News just in – following Labour’s dismal collapse in the Crewe and Natwich by-election, Graham Stringer MP has called for a leadership challenge to Gordon Brown to prevent a "disastrous" election in 2010.
"Is it more damaging for the party to change the leader or cross our fingers and hope that things get better?" the Manchester MP told BBC Online.
Alan Simpson MP has also weighed in, warning Brown that he has until the end of the year to turn things around, or face deposition.
This development follows soundings from within Westminster that either Charles Clarke or Alan Milburn, both uber-Blairites with Cabinet experience, could make a stalking horse challenge to encourage a more heavyweight challenger such as David Miliband, Alan Johnson or even Brown’s first lieutenant Ed Balls, to enter the fray.

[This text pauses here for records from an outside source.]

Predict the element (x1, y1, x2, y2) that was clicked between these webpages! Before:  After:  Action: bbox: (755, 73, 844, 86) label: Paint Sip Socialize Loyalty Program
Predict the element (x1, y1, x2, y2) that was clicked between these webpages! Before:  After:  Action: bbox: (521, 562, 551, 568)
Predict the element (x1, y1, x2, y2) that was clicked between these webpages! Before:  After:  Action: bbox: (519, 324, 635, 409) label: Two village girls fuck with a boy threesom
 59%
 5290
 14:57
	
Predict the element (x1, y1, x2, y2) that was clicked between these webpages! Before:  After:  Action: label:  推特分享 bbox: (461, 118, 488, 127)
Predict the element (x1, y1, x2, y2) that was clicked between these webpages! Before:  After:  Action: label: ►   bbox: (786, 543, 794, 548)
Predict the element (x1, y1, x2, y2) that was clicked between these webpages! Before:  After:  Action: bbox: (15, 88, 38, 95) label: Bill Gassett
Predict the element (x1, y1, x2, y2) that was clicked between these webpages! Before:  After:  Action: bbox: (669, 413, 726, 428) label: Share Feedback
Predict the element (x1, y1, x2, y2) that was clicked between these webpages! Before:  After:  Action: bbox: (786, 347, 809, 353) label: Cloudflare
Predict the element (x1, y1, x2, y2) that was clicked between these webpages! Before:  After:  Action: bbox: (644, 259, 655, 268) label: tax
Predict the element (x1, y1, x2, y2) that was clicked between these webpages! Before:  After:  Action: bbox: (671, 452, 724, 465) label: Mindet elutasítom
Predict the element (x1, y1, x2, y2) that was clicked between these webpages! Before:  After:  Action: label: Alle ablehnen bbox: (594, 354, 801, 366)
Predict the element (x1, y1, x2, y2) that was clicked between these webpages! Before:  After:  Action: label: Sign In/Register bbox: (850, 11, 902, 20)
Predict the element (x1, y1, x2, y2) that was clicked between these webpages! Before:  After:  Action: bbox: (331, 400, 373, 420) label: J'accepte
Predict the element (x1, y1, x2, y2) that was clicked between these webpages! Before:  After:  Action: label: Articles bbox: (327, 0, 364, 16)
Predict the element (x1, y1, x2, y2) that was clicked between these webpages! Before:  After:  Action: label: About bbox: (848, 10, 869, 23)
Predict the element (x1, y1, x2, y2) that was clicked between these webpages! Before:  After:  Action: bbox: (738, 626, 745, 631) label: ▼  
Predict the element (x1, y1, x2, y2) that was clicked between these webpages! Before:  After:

This blogger has consistently held that Brown would be safe, at least until the next election, on the basis that seventy MPs would need to sign a motion calling for a challenge – a considerable hurdle deliberately placed to reduce damaging contests – and the fact that Labour would look ridiculous deposing its leader less than a year after unanimously electing him.
However, with tumbling polls and this latest humiliating by-election defeat, it’s no wonder that Labour MPs with less than secure majorities are beginning to get tetchy.